Em 1978, em Alma-Ata (URSS), cada um desses países se comprometeu a melhorar a infraestrutura de saúde pública, o que eles não apenas deixaram de fazer, mas sistematicamente minaram ao privatizar extensivamente os cuidados de saúde. A evisceração dos sistemas de saúde pública é uma das razões pelas quais esses Estados capitalistas não conseguiram lidar com a crise sanitária – um contraste gritante com os estados de Cuba, Kerala e Venezuela, que tiveram muito mais sucesso em quebrar a cadeia de transmissão com uma fração dos recursos.

Finalmente, em 2000, no Comitê das Nações Unidas sobre Direitos Econômicos, Sociais e Culturais, os Estados membros das Nações Unidas endossaram um documento que afirmava que “a saúde é um direito humano fundamental indispensável para o exercício de outros direitos humanos. Todo ser humano tem direito ao gozo do mais alto padrão possível de saúde, conducente a uma vida com dignidade”.

Uma cultura tóxica surgiu em muitos dos maiores países do mundo, onde existe um desrespeito rotineiro pelo bem-estar das pessoas comuns, um desrespeito que viola os tratados internacionais. Palavras como “democracia” e “direitos humanos” precisam ser repensadas desde a raiz; elas são barateadas por um uso limitado.

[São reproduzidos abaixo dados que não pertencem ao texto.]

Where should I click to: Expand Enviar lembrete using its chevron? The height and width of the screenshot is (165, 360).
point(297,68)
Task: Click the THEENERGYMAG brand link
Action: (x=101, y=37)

Nossos colegas da New Frame começaram o novo ano com um editorial forte pedindo resistência a esses governos malignos e a necessidade de um novo projeto para restaurar a esperança. Sobre o segundo ponto, eles escrevem: “não há nada de utópico nisso. Existem muitos exemplos – todos com seus limites e contradições, com certeza – de rápido progresso social sob governos progressistas. Mas isso sempre requer organização e mobilização popular para construir um instrumento político de mudança, que seja renovado e disciplinado por baixo, e para defendê-lo das elites nacionais e do imperialismo, mais particularmente do revanchismo da política externa estadunidense, dissimulada e aberta”.